Where to start? I’ll just stick to the points that I noticed and thought helped the plot. (***Again, spoilers for those who haven’t seen either version***)
- The first appearance of Lois (Amy Adams) and Superman (Henry Cavill) in the desert that, in the TC (Theatrical cut) simply led to the next scene where Supes falls under scrutiny having caused some fatalities amongst local villagers, turns out he was elaborately set up by guys working for Lex Luthor (Jessie Eisenberg). We actually get to see more of how Lex is involved pretty much from the get go, which was never as clear in the TC.
- We see way more of Clark Kent in the UC (Ultimate Cut), where as before we barely saw him at all. Here he actually goes over to Gotham and investigates the Batman, adding more context to why they actually have beef with one another. A significant revelation being that the criminal who had previously been branded by Batman (Ben Affleck), ends up being murdered in prison because of it.

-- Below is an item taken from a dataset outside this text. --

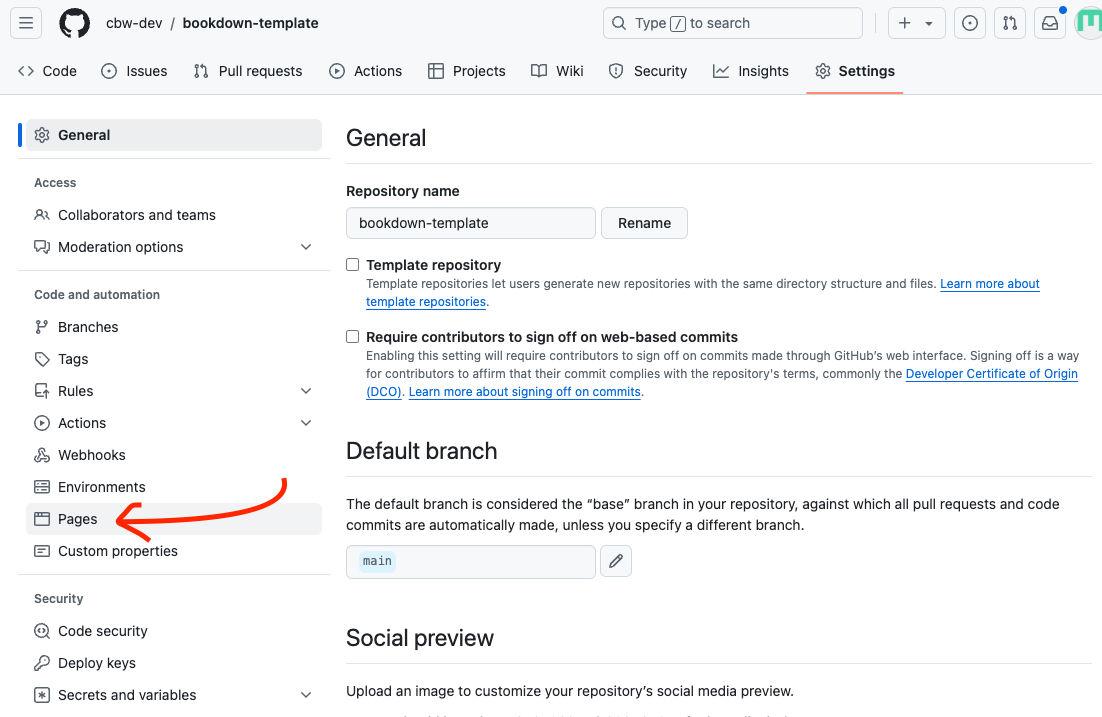Viewport: 1102px width, 717px height.
Task: Click the Rename repository button
Action: (644, 223)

- Another key scene following the bombing of the courtroom hearing for Superman, leaving him engulfed in flames and leaving us to assume (in the TC) that he just leaves like a guilty-looking idiot. In the UC he actually stays to help survivors.
- Following the climactic battle, we get the scene that was released online shortly after the TC, showing a SWAT team arriving at the Kryptonian ship where Lex is communicating with Darkseid and then we see Lex arrested, which isn’t much other than it just shows a point of when Lex is arrested as opposed to just cutting to him already in jail having his head shaved.
- We get the inclusion of Jena Malone’s Jenet Klyburn, who works for Lois and actually helps clear up a few details throughout the story.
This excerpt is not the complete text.